At the end of each day you can: Throw out your garbage; try to hide it; eat it, or pretend that the day is not over just yet.

***

{…one of the irrefutable rewards of collective thought is that no matter its age — no matter how spoiled — it never stinks.}

***

{…once upon a time a young prince went to a magic ball, and at the stroke of midnight said to himself, “What, save the revolution, can afford such joy by saying exactly what it doesn’t mean… in such a way that you can’t hardly be sure whether it’s doing so, or not?}

***

{…turning off our show in disgust, one man muttered, “If I just wanted to be confused I could’ve saved myself the trouble.”}

***

“Always remember, my boy,” said a city father who had gotten his best ideas from books, “when the sheep dance with the wolves, don’t be surprised if the band knocks off early.” (Moving a little closer to the fire, Erasmus rubbed his hands and said to Aesop, “You know, for a moment there, I’s afraid Lawrence Welk’d show up in that one.” …[Wasting no time, a viewer quickly writes, “The use of great, historic figures and men of letters will do little to further your cause… whatever the hell your cause is!
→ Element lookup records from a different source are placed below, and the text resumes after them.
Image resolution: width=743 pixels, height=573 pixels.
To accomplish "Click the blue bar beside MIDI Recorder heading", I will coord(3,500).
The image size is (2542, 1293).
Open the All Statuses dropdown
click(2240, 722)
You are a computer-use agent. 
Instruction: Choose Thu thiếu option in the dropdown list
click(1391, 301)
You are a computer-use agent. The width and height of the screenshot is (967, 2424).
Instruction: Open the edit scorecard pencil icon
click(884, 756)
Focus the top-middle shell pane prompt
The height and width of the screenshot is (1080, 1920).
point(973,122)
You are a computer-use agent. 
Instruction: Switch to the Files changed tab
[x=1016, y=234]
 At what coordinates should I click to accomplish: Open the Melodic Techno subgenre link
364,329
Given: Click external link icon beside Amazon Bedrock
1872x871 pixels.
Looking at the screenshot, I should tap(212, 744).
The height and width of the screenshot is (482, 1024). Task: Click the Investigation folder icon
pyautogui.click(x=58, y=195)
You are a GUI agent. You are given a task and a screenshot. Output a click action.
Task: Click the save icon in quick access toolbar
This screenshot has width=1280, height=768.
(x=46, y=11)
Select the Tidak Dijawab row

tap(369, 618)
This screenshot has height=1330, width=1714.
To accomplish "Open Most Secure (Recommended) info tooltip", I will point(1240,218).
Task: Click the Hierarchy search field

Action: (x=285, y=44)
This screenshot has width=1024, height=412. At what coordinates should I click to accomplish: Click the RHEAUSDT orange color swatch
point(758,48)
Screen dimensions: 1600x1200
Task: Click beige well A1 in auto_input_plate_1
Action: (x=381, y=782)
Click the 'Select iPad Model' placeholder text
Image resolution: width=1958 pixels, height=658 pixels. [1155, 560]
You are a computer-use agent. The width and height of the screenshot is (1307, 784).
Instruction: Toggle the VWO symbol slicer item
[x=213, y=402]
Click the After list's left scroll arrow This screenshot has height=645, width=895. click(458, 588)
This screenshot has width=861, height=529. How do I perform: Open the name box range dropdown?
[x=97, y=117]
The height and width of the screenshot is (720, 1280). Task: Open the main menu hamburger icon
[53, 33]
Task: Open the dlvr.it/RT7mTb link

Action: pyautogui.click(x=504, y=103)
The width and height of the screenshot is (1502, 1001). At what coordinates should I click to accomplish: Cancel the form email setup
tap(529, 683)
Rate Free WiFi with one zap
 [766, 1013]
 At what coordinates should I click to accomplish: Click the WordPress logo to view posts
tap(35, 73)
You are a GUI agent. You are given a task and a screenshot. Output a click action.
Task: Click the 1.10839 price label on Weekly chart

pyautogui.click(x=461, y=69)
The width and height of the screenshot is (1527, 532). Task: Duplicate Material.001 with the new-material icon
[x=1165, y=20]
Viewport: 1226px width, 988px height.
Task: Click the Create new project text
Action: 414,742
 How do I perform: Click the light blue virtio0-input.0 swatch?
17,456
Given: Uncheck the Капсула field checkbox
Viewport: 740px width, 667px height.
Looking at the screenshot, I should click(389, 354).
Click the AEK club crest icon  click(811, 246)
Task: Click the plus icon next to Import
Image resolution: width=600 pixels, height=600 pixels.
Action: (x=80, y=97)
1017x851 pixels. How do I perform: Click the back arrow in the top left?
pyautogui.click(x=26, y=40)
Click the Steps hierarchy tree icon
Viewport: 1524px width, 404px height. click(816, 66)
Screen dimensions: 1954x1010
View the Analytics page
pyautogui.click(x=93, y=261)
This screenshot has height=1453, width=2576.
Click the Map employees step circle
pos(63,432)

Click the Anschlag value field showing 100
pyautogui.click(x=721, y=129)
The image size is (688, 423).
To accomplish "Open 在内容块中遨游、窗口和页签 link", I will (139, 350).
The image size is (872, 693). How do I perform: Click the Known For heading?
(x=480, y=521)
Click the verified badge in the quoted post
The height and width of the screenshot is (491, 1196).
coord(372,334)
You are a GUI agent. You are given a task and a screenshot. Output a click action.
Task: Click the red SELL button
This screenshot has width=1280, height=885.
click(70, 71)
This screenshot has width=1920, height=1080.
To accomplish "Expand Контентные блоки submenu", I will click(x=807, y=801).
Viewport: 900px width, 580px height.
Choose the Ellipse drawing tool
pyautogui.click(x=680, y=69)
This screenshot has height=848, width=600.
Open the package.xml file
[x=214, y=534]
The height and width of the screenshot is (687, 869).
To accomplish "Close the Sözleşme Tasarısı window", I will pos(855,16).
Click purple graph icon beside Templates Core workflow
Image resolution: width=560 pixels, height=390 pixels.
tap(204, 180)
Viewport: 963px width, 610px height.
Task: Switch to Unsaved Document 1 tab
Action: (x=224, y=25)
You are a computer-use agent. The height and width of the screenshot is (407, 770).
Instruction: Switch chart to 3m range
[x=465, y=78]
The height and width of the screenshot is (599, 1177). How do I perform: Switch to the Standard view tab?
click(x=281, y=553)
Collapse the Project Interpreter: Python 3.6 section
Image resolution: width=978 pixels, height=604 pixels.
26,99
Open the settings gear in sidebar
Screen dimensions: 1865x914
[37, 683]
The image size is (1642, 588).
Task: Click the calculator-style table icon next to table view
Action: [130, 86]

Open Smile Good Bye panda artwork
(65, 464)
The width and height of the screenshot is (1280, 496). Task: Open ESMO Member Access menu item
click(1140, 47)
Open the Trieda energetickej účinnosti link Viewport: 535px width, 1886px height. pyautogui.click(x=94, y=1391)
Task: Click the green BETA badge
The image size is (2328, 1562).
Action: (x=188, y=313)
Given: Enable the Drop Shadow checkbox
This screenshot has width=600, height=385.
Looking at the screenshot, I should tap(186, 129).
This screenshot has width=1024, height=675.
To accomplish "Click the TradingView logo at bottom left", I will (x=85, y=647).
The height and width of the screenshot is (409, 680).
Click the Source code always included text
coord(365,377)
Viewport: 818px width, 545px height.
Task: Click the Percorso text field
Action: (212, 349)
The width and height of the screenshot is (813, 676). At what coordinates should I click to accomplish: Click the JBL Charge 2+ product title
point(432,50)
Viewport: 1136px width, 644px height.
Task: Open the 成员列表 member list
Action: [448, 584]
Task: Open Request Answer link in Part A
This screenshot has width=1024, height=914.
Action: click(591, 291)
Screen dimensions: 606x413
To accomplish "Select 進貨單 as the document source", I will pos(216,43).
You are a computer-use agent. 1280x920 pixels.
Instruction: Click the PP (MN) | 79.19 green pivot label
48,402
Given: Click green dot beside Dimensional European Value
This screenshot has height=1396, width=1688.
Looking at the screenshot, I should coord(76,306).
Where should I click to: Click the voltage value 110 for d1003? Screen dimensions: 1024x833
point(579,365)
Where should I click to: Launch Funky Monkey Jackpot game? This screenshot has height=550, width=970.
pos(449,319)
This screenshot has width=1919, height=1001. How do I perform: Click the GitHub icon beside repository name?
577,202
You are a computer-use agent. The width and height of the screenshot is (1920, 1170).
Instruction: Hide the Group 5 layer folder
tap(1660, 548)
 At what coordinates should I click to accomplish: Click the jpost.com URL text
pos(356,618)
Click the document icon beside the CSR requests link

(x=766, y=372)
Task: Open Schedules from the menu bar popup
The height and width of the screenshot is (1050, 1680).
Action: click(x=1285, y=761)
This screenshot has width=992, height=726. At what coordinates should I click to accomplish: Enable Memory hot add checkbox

Sincerely,” and so on.])

***

Those who abandoned the unrestrained use of quotation marks and fancy-ancy descriptions were eventually given a meaningless pension by the king.

***

Well past dark, after hearing a startling noise upstairs, one man accidentally shot his own brain before realizing he was simply having an unexpected late-night thought.

***

All cities in this one universe I know about, have a common, though unspoken, operational slogan which I’ll speak for you: “If it don’t make you feel culpable — it ain’t worthwhile.” (Of course, in universes where they can’t talk, they don’t say this.)

***

Only a man who knows he’s in a closet could ever make plans to escape; only a man who knows you can’t escape could ever make proper plans.

***

For his birthday, one guy gave himself this sentence — (this compound sentence, I might add): “There are two types of fun: Organic and super organic, and fake.”

***

There is no revolution where would-be rebels direct their energies toward other people.

***

{…The Mambo-Twins Corollaries:} It’s hard to fight when you don’t know who the enemy is; it’s unburdensome to do battle when the above is inoperative. …(“But, Pa Pa, I don’t get it.” “Well, my boy, just look into the eyes of what everyone else means, then kinda reverse it… sort of…”)}

***

For the revolutionist: Getting “way ahead of yourself” is the only way.

***

{…looking at the public transportation between his legs, (not to mention, his ears), the man angrily spat, “If I had wanted a bus — I’d’a called for a bus!” (Once they’re on board, that’s what they all say.)}

***

{…and, you might care to note:} No matter how many times you say, “No, no — a thousand times no,” life can always say, “Yes,” just o-n-e m-o-r-e t-i-m-e.

***

One man says that since the more of our shows he watches, the more upset he’s getting, he wishes he had written us earlier so that he could stop now.

***

{…memorandum from the local postal inspector:} “It’s easy to ‘Teach someone a lesson’ if they’ll let you. …(And, oh yeah, this particular city-servant, being no one’s in-particular-fool, and having a diploma-and-all, also says that there’s N-O-O use in trying to get him to apply his idea to his own sweet-self, and brain.)

***

{…his uncle, however, who is a different box-number altogether, says:} “If human threats had any validity we’d have no need for the term, “fait accompli.” (Fade to black, and trip the laugh-track — I don’t wanna think about it.)

***

‘Tis rumored that one man has so much fun thinking about it that he hardly ever thinks of anything but.